Before 1837, the East India Company's dominions in India had no universal public postal service, one that was shared by all regions. Although courier services did exist, connecting the more important towns with their respective seats of provincial government (i.e. the Presidency towns of Fort William (Calcutta), Fort St. George (Madras), and Bombay), private individuals were, upon payment, only sparingly allowed their use. That situation changed in 1837, when, by Act XVII of that year, a public post, run by the company's Government, was established in the company's territory in India. Post offices were established in the principal towns and postmasters appointed. The postmasters of the Presidency towns oversaw a few provincial post offices in addition to being responsible for the main postal services between the provinces. By contrast, the District collectors (originally, collectors of land-tax) directed the District post offices, including their local postal services. Postal services required payment in cash, to be made in advance, with the amount charged usually varying with weight and distance. For example, the charge of sending a letter from Calcutta to Bombay was one rupee; however, that from Calcutta to Agra was 12 annas (or three-quarters of a rupee) for each tola (three-eighths of an ounce).

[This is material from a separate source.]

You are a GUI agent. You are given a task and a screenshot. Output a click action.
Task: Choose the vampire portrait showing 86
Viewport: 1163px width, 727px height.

After the recommendations of the commission appointed in 1850 to evaluate the Indian postal system were received, Act XVII of 1837 was superseded by the Indian Postal Act of 1854. Under its provisions, the entire postal department was headed by a Director-General, and the duties of a Postmaster-General were set apart from those of a Presidency Postmaster; the former administered the postal system of the larger provinces (such as the Bombay Presidency or the North-Western Provinces), whereas the latter attended to the less important Provinces (such as Ajmer-Merwara and the major Political Agencies such as Rajputana). Postage stamps were introduced at this time, and the postal rates were fixed by weight, dependent no longer on the distance travelled in the delivery. The lowest inland letter rate was half anna for 1/4 tola, followed by one anna for 1/2 tola, and 2 annas for a tola, a great reduction from the rates of 17 years before. The Indian Post Office delivered letters, newspapers, postcards, book packets, and parcels. These deliveries grew steadily in number; by 1861 (three years after the end of Company rule), a total of 889 post offices had been opened, and almost 43 million letters and over four and a half million newspapers were being delivered annually.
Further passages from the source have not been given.